1. 二人以上世帯のうち「働く世帯」の貯蓄額はいくら?
総務省統計局「家計調査報告(貯蓄・負債編)-2024年(令和6年)平均結果-(二人以上の世帯)貯蓄の状況」から、二人以上世帯のうち、勤労者世帯の貯蓄事情を見てみます。
- 平均値:1579万円
- 貯蓄保有世帯の中央値:947万円
平均は1579万円となっていますが、中央値は947万円にとどまっており、実態としては平均ほど貯蓄を持たない世帯も多いことがわかります。

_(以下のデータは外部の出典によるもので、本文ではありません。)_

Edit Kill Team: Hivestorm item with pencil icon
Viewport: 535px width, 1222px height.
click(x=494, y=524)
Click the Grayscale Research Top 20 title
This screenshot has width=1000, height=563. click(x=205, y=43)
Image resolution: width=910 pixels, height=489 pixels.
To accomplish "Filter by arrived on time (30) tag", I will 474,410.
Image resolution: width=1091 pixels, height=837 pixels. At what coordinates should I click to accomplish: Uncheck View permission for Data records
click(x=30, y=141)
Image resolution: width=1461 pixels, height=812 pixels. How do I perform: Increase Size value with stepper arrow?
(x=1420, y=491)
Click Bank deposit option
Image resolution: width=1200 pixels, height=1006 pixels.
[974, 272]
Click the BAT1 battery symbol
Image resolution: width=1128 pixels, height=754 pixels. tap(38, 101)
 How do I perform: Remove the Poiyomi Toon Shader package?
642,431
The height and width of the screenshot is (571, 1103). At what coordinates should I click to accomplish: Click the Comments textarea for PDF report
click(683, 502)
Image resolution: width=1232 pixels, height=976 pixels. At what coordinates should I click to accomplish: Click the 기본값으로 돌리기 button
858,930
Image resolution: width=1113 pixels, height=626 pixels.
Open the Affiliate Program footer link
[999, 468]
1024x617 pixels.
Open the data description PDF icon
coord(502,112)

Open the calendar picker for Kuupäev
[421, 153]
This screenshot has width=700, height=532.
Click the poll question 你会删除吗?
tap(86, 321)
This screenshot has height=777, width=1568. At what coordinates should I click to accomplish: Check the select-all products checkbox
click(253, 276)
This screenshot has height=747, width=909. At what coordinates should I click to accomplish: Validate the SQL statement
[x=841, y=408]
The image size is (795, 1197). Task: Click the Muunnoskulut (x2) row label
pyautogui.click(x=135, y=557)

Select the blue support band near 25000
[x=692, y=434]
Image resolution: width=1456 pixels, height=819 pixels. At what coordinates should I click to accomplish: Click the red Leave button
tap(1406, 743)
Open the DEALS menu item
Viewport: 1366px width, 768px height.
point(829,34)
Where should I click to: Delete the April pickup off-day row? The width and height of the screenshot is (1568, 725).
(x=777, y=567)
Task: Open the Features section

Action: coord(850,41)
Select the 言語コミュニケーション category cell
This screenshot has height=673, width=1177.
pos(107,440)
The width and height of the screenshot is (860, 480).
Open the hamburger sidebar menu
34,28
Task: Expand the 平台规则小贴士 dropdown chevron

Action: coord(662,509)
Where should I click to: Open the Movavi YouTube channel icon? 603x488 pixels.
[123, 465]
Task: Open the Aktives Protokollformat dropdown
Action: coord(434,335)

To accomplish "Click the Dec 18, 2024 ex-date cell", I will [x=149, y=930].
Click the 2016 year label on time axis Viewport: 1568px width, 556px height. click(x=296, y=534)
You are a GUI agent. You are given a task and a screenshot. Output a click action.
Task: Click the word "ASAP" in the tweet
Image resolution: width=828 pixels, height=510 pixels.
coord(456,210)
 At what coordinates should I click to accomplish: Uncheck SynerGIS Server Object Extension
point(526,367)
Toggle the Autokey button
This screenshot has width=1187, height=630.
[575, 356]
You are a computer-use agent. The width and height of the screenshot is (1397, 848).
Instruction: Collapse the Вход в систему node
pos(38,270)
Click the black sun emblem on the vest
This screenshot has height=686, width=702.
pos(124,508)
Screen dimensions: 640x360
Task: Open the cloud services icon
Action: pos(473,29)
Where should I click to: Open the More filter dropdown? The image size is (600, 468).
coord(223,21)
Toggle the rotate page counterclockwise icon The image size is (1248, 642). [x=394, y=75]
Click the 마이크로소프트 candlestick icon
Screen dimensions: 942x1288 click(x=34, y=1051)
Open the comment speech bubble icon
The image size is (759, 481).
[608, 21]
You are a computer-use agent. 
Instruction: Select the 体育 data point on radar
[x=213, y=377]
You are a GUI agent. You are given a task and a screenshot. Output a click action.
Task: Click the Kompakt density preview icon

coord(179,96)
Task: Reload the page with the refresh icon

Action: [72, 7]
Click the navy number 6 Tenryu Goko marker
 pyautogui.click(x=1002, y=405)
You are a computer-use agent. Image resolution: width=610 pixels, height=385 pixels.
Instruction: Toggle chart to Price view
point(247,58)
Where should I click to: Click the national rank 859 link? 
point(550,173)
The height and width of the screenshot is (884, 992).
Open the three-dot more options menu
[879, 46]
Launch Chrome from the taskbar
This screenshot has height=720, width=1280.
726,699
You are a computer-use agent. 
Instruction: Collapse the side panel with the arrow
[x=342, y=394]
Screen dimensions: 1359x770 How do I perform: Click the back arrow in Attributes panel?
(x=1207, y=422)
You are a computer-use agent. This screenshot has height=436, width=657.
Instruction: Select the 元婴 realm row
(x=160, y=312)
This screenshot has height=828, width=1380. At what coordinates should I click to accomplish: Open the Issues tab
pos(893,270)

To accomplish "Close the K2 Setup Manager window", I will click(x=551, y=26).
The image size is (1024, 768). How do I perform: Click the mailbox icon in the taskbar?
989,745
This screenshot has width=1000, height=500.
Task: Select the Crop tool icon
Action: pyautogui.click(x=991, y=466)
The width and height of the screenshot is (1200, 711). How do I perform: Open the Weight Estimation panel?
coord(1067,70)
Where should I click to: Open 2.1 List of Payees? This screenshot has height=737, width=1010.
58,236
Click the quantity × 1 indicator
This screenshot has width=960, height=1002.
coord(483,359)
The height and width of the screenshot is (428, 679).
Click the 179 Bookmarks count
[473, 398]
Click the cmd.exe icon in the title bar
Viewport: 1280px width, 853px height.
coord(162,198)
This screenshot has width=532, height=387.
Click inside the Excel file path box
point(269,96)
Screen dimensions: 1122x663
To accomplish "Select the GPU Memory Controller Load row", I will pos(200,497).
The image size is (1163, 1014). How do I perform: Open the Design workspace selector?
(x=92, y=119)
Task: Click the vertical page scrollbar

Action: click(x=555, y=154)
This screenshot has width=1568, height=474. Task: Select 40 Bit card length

平均値は一部の高額貯蓄世帯に引き上げられやすいため、家計の実感に近いのは中央値のほうといえるでしょう。
分布を見ると、貯蓄額が「4000万円以上」の世帯は9.0%、「3000万円以上4000万円未満」の世帯は5.7%、「2500万円以上3000万円未満」の世帯は4.7%となっており、合わせて約2割を占めています。
二人以上の勤労者世帯のなかには、現役時代から着実に資産形成を進め、高水準の貯蓄を築いている層が一定数いることがうかがえます。
その一方で、中央値が1000万円を下回っていることからもわかるように、すべての勤労者世帯が十分な貯蓄を確保できているわけではありません。
収入があっても、住宅ローンや教育費、日々の生活費などの負担が重なり、思うように貯蓄が進まない世帯も少なくないでしょう。
このように、勤労者世帯といっても貯蓄額には大きな差があります。
働いて安定収入を得ている世帯でも、家族構成や支出の状況によって、貯蓄の進み方は大きく異なると考えられます。